6. El pecado está presente en la historia de la humanidad desde los inicios. Resquebraja la vinculación originaria de la criatura con Dios, con graves consecuencias para su vida y para la de los demás. Y hoy, asimismo, ¡cómo no subrayar que las múltiples manifestaciones del mal y del pecado encuentran con frecuencia un aliado en los medios de comunicación social! Y ¡cómo no observar que «para muchos el principal instrumento informativo y formativo, de orientación e inspiración para los comportamientos individuales, familiares y sociales» (Redemptoris missio, 37), son precisamente los diversos medios de comunicación!

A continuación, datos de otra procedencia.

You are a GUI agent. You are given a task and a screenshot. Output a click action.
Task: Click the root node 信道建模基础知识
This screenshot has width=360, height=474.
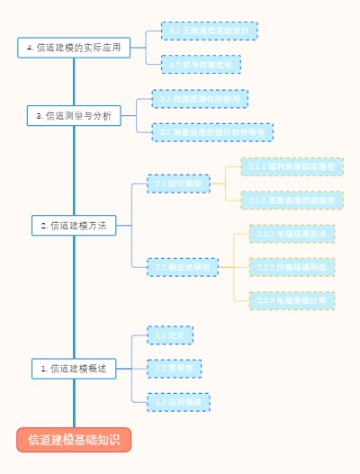tap(74, 440)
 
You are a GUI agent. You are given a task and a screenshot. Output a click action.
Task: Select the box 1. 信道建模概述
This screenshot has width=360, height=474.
tap(74, 369)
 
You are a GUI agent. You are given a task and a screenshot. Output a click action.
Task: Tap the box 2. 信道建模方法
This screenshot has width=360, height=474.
tap(74, 226)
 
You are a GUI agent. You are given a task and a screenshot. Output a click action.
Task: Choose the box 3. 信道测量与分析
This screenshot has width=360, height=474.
tap(74, 116)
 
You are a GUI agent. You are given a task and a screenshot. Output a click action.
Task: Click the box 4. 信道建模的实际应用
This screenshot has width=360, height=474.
tap(74, 48)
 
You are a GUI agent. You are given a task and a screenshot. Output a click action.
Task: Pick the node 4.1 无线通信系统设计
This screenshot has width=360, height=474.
tap(209, 31)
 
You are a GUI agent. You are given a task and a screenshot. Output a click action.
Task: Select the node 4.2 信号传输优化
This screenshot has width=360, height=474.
tap(201, 64)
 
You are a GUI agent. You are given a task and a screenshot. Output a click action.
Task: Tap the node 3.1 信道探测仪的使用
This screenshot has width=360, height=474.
tap(200, 98)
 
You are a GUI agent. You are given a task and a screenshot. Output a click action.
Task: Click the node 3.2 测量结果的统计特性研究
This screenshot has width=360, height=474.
tap(212, 132)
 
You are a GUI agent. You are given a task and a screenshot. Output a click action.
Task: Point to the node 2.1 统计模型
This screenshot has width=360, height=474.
tap(178, 183)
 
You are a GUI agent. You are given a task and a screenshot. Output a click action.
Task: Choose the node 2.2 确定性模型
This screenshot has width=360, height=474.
tap(182, 267)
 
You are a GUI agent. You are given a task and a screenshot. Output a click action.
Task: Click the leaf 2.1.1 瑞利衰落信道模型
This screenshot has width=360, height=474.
tap(292, 167)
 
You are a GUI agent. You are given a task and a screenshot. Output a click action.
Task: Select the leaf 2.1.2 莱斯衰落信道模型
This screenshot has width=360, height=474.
tap(292, 201)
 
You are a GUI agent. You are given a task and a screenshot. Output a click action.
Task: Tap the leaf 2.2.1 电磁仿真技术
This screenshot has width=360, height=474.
tap(292, 234)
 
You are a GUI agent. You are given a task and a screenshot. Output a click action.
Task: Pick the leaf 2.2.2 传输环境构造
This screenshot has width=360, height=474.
tap(292, 267)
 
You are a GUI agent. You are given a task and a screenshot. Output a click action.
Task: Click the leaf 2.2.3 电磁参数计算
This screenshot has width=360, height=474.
tap(292, 300)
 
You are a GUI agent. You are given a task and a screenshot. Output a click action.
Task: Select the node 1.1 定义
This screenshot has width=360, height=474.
tap(169, 335)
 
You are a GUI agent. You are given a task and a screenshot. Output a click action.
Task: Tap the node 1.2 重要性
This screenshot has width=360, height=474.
tap(174, 368)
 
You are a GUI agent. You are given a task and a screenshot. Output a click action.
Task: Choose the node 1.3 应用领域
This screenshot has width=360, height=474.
tap(178, 402)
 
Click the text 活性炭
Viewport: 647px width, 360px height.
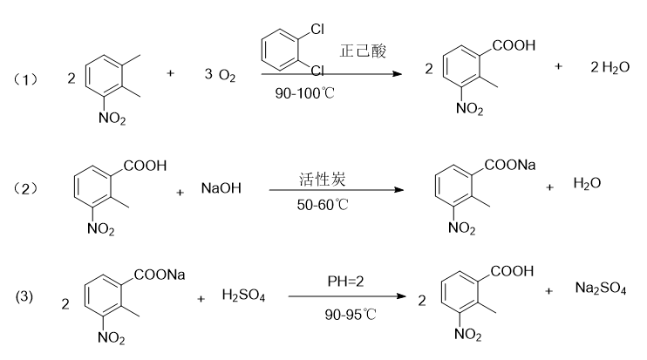click(x=317, y=177)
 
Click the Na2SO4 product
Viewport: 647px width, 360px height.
click(x=600, y=289)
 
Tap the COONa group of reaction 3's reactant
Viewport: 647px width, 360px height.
click(x=160, y=275)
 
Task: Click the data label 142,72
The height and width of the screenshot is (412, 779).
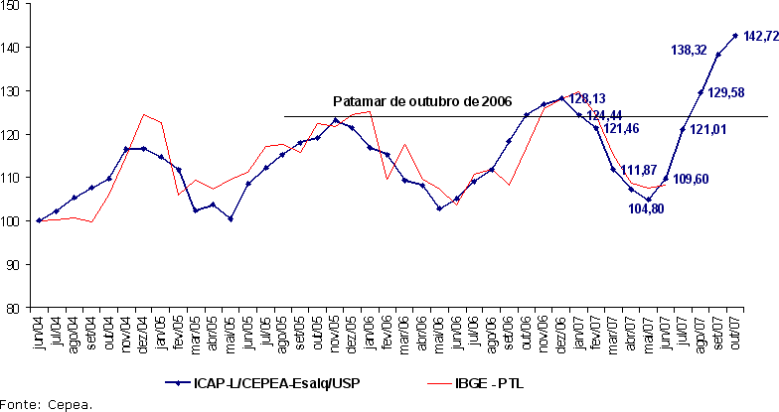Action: point(760,37)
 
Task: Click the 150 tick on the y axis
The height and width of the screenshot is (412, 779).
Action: point(12,5)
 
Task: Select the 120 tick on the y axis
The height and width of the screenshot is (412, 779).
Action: point(12,134)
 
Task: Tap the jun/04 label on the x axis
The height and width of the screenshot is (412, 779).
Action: point(40,330)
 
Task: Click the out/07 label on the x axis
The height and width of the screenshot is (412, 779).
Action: point(736,330)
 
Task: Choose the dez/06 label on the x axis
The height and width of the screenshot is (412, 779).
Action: point(562,330)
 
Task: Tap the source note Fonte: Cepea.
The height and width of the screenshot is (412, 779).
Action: point(47,403)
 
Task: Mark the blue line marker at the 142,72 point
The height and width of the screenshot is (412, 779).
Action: point(735,36)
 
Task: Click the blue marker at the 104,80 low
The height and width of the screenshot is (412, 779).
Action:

La actividad misionera está destinada a llevar a individuos y pueblos el gozoso anuncio de la bondad misericordiosa del Señor. El Padre que está en el cielo, como demuestra claramente la parábola del hijo pródigo, es bueno y perdona al pecador arrepentido, olvida la culpa y devuelve la serenidad y la paz. Ese es el auténtico rostro de Dios, Padre lleno de amor, que da fuerza para vencer el mal con el bien y hace capaz, a quien corresponde a su amor, de contribuir a la redención del mundo.

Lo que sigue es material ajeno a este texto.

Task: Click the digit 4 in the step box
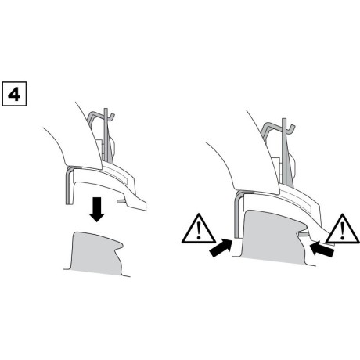[x=14, y=94]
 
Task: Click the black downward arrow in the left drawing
[x=97, y=210]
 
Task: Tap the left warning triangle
[x=199, y=229]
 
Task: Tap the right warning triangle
[x=343, y=229]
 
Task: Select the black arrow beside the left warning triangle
[x=221, y=248]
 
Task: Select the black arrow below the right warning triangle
[x=322, y=249]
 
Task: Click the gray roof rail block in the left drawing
[x=97, y=254]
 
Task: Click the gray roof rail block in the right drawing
[x=274, y=237]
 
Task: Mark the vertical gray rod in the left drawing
[x=106, y=135]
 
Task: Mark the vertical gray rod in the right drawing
[x=284, y=150]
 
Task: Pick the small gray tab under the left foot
[x=121, y=201]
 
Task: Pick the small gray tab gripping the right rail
[x=304, y=233]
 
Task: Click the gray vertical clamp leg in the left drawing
[x=70, y=185]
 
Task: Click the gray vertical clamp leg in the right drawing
[x=237, y=214]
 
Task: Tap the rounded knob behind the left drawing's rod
[x=113, y=146]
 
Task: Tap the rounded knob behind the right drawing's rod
[x=293, y=166]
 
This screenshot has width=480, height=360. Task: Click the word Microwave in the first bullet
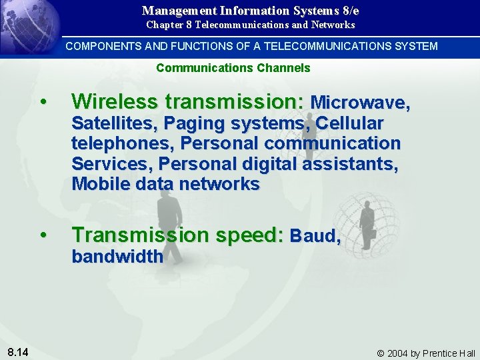[359, 103]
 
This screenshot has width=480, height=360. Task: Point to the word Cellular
[350, 124]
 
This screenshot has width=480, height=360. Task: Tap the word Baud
[314, 236]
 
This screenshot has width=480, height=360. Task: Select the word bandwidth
[117, 256]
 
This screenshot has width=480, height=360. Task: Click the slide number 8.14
[19, 351]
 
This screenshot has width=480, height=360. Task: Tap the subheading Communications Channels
[233, 68]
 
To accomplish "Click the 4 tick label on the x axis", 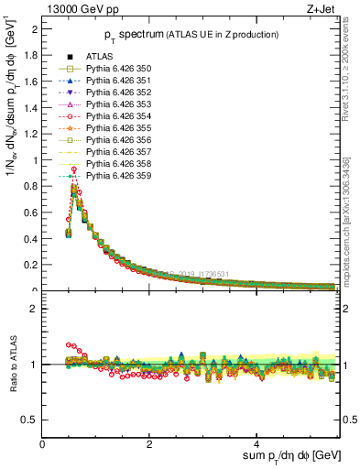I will coord(257,443).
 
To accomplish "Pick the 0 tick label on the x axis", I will coord(42,443).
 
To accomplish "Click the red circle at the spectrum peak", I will coord(73,169).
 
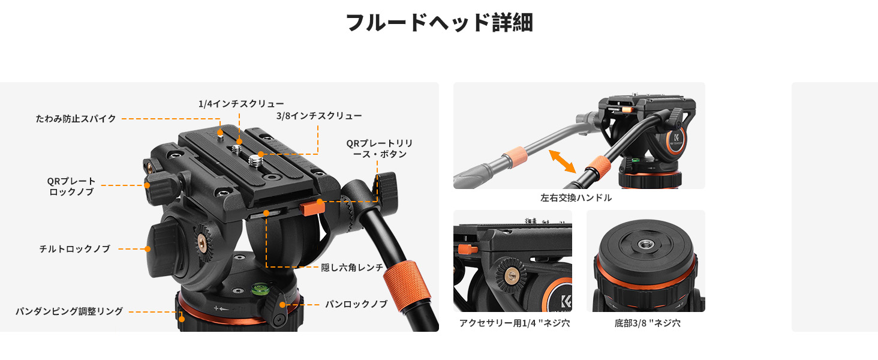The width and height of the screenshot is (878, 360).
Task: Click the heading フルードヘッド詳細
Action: point(439,22)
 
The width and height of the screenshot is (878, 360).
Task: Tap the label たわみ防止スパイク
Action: point(76,118)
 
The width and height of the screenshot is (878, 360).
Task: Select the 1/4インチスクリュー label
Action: point(241,104)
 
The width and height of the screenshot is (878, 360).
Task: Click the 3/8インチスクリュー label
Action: point(319,116)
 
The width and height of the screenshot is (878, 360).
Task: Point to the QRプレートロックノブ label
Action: point(71,186)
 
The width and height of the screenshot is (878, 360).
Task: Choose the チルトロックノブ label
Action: point(74,248)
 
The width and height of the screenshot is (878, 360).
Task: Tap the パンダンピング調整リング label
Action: point(70,311)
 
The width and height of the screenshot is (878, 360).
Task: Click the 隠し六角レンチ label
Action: point(352,268)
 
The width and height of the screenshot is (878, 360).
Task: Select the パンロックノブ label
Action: point(356,304)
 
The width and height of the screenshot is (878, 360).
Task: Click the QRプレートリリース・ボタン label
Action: point(380,149)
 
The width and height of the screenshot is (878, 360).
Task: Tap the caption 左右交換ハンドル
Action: point(576,197)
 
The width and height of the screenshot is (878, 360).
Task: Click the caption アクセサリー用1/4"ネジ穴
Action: point(514,323)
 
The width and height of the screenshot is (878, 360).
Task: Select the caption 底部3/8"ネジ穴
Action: point(648,323)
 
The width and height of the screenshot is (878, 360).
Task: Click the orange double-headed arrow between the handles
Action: point(563,161)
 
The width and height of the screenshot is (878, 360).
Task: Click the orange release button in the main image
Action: point(312,208)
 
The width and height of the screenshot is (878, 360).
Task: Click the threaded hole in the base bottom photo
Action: point(645,245)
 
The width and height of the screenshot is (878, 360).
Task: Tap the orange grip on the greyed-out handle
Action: point(514,158)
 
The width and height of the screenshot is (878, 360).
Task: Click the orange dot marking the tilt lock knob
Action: point(148,248)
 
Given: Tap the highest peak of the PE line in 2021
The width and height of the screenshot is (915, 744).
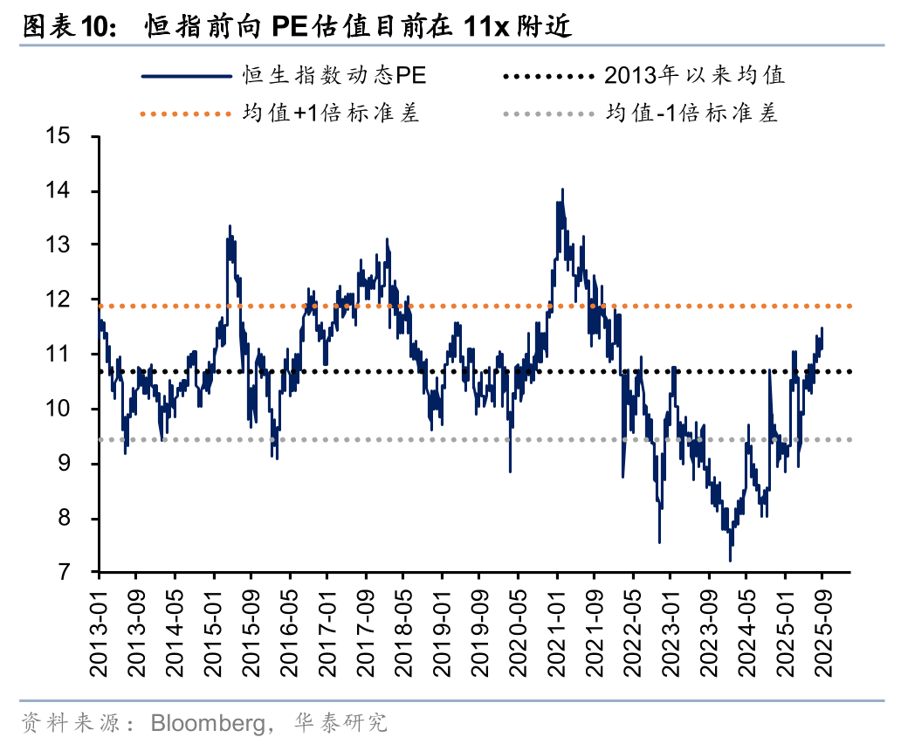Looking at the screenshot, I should tap(562, 189).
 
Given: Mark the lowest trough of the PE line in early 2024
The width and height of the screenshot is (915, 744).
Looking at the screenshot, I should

Como también nosotros perdonamos a los que nos ofenden

7. La Iglesia está llamada, con su misión, a hacer la confortante realidad de la paternidad divina no sólo con palabras, sino sobre todo con la santidad de los misioneros y del pueblo de Dios. «El renovado impulso hacia la misión ad gentes --escribí en la encíclica Redemptoris missio exige misioneros santos. No basta renovar los métodos pastorales, ni organizar y coordinar mejor las fuerzas eclesiales, ni explorar con mayor agudeza los fundamentos bíblicos y teológicos de la fe: es necesario suscitar un os nuevo "anhelo de santidad" entre los misioneros y en toda la comunidad cristiana» (n. 90).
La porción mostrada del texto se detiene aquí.